See also: what is a virtual assistant, how to hire a virtual assistant, virtual assistant pricing.
Here are seven ways to unlock more value from a VA you already have.
1. Build a Comprehensive Task Library
Most VAs only do what they're explicitly asked to do. If you want proactive contribution, they need visibility into the full scope of your operations. Build a Google Sheet or Notion database of every recurring task in your business — including the ones you're still doing yourself. Review it with your VA and identify everything they could take on.
This exercise typically surfaces 20–40% more delegatable work than the owner initially recognized.
2. Share Your Goals, Not Just Tasks
A VA who understands your business goals — this quarter's top priority, this month's most important client, the revenue target you're pushing toward — can make better decisions independently. When context makes sense, share the "why" behind tasks. Your VA will prioritize differently, catch relevant issues, and proactively surface opportunities when they understand what you're working toward.
3. Give Feedback Every Week
Weekly feedback — specific, actionable, and balanced between positive and improvement-focused — accelerates your VA's performance curve dramatically. Without feedback, VAs rely entirely on their own judgment about whether they're delivering what you want. That's inefficient and stressful for both parties.
"Your CRM updates have been excellent this week — complete and accurate. I noticed the follow-up emails are getting long. Can we tighten them to two to three sentences?" That's two minutes of feedback that produces better results for weeks.
4. Increase Your Trust Gradually
Many business owners micromanage their VAs by reviewing everything before it goes out or goes live. This is appropriate early in the relationship — but staying in this mode long-term limits your VA's contribution and your time savings. After 60–90 days, identify tasks where your VA has demonstrated consistent quality and remove the approval step. Build trust incrementally, and your time savings compound.
5. Ask for Ideas and Suggestions
The best VAs are proactive — but only if they're invited to be. Explicitly ask your VA: "Are there things you notice that we could be doing better or more efficiently?" Schedule a monthly 15-minute "improvement conversation" where they share observations and you share evolving priorities. This conversation turns a task executor into an operational partner.
6. Invest in Their Development
A VA who knows your industry-specific tools, your specific customers, and your brand deeply is worth significantly more than one doing generic admin work. Point your VA toward training resources.

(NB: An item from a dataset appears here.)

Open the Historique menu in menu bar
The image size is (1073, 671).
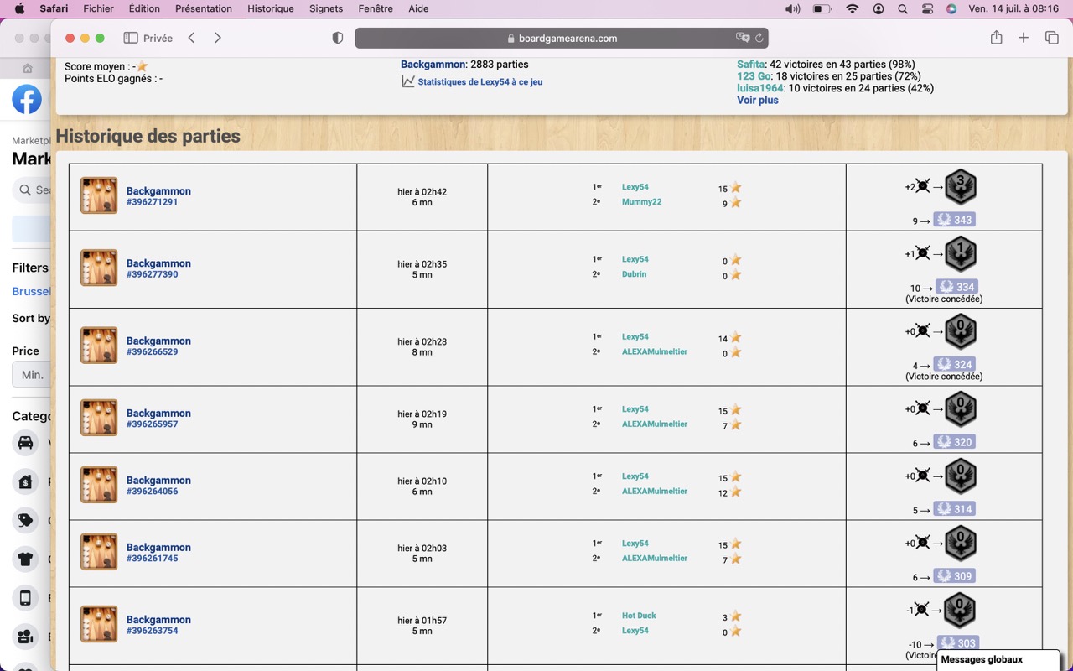coord(271,8)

If they need to learn Klaviyo to take over your email marketing, invest in a $200 course. The return on that investment is the permanent removal of that work from your plate.
7. Stop Doing Tasks You Could Delegate
Every week, do a five-minute audit: what did you personally do this week that your VA could have handled? Most business owners identify three to five tasks per week that slip through because they didn't think to delegate them in the moment. Create a habit of catching these and adding them to your VA's plate before you handle them yourself.
The Compounding Effect
These seven practices work best together and compound over time. A VA who receives clear context, good feedback, increasing trust, development investment, and an invitation to contribute proactively becomes dramatically more valuable in the second year of the relationship than the first.